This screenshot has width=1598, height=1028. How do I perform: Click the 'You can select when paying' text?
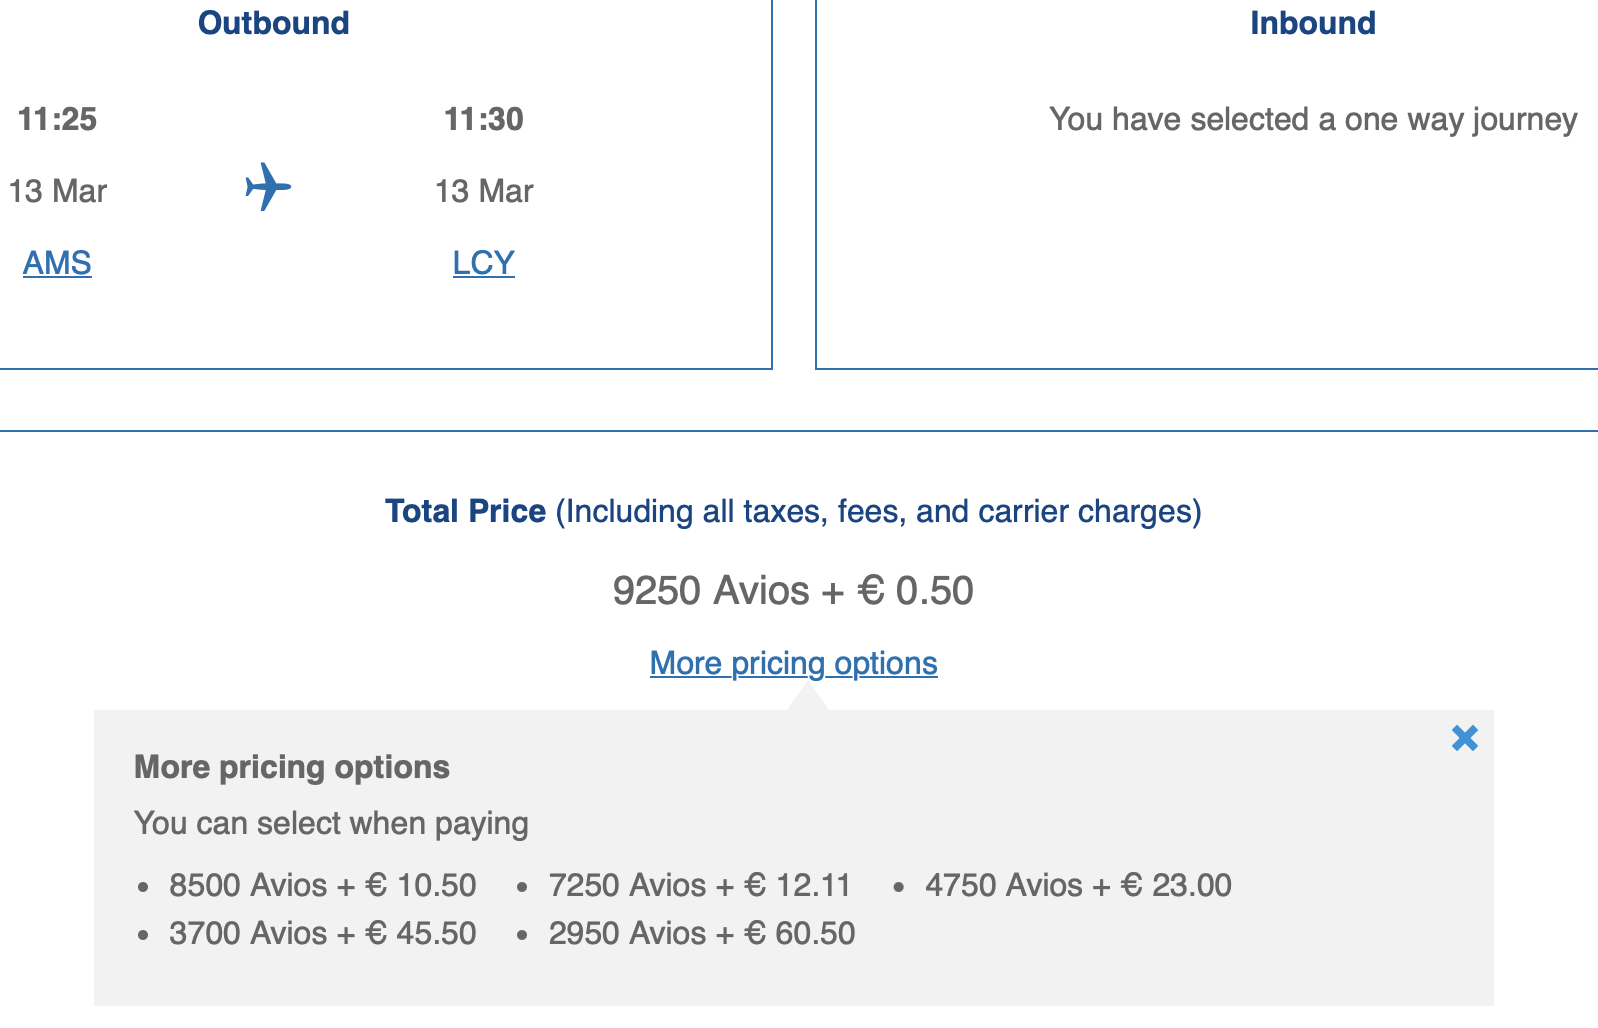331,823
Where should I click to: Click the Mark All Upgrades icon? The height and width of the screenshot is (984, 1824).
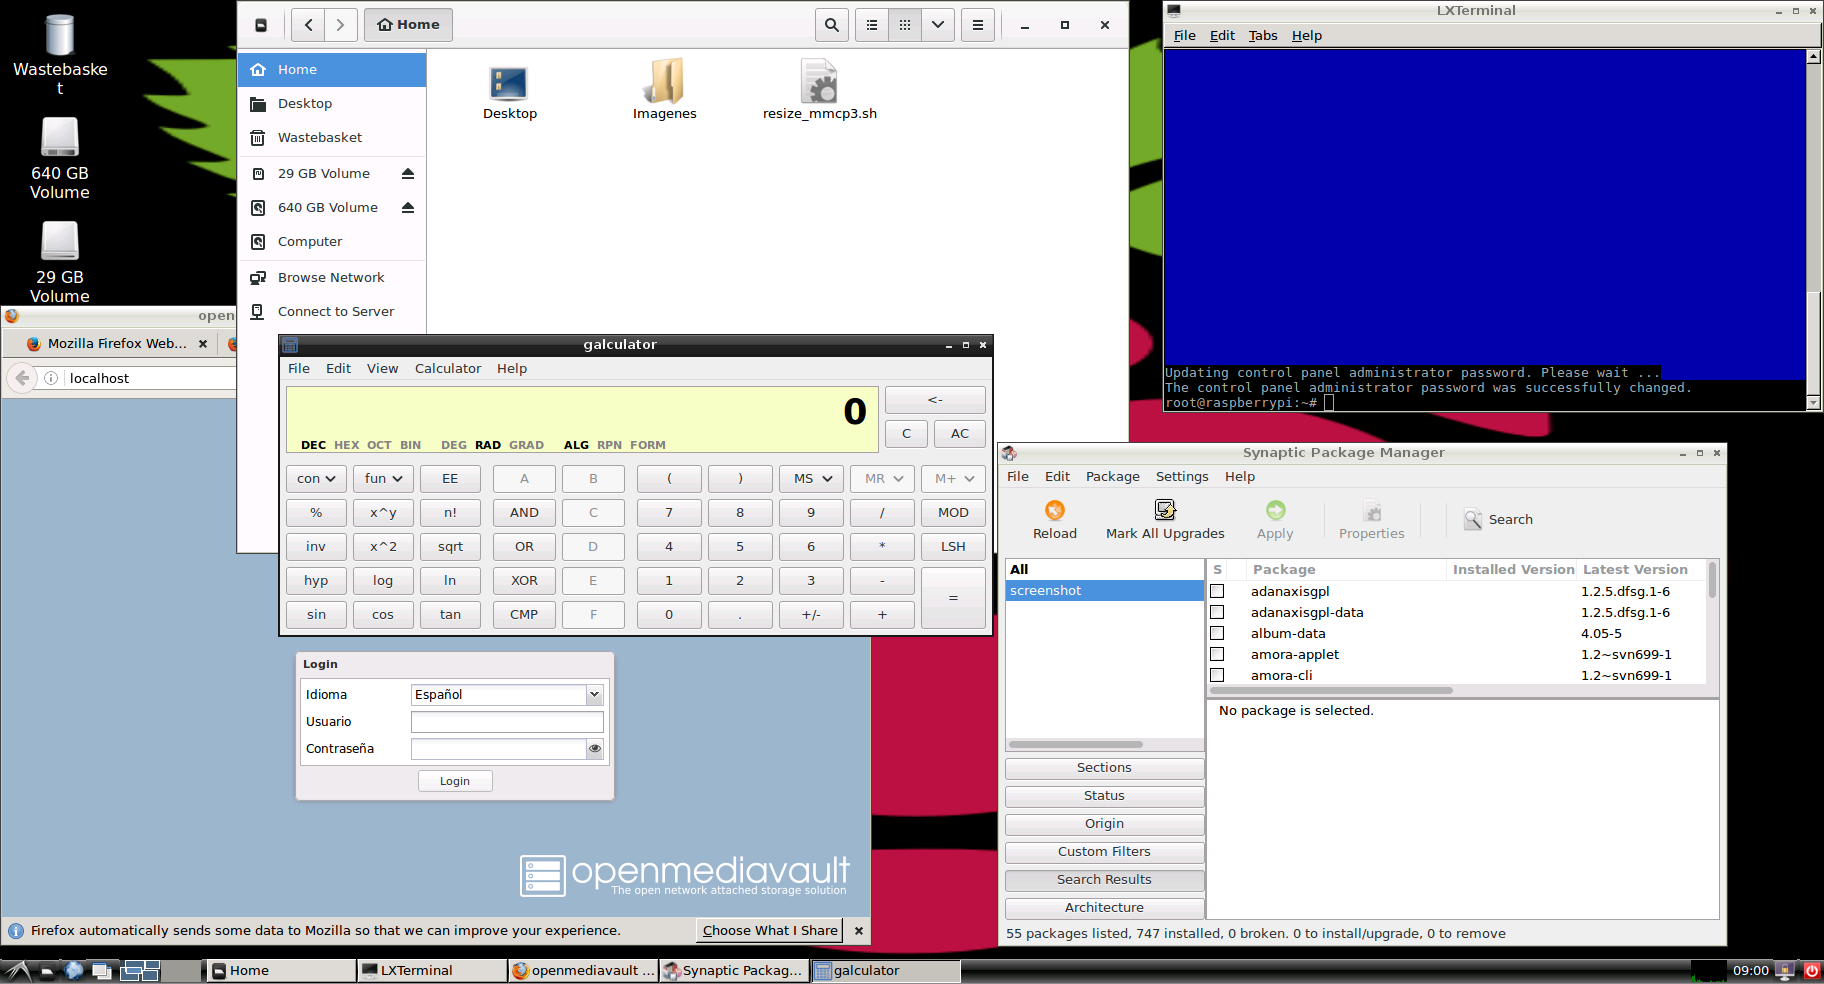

★ ★ ★

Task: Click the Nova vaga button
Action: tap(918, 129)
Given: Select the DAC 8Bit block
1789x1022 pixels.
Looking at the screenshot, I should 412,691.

★ ★ ★

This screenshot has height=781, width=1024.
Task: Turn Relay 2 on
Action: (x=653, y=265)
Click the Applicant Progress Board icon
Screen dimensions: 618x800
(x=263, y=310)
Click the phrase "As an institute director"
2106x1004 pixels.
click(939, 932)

★ ★ ★

• _WHAT YOU ARE ASKED TO DO_: Rewrite the items between the lines holding "This screenshot has width=1598, height=1028." and "Where should I", inclusive, replacing "screenshot" with "capture" and changing nothing else. Leave the pictures out of your answer.

• _REPLY_:
This capture has width=1598, height=1028. How do I perform: Click the 'You can select when paying' text?
331,823
Where should I click to: Click the Mark All Upgrades icon? The height and width of the capture is (984, 1824).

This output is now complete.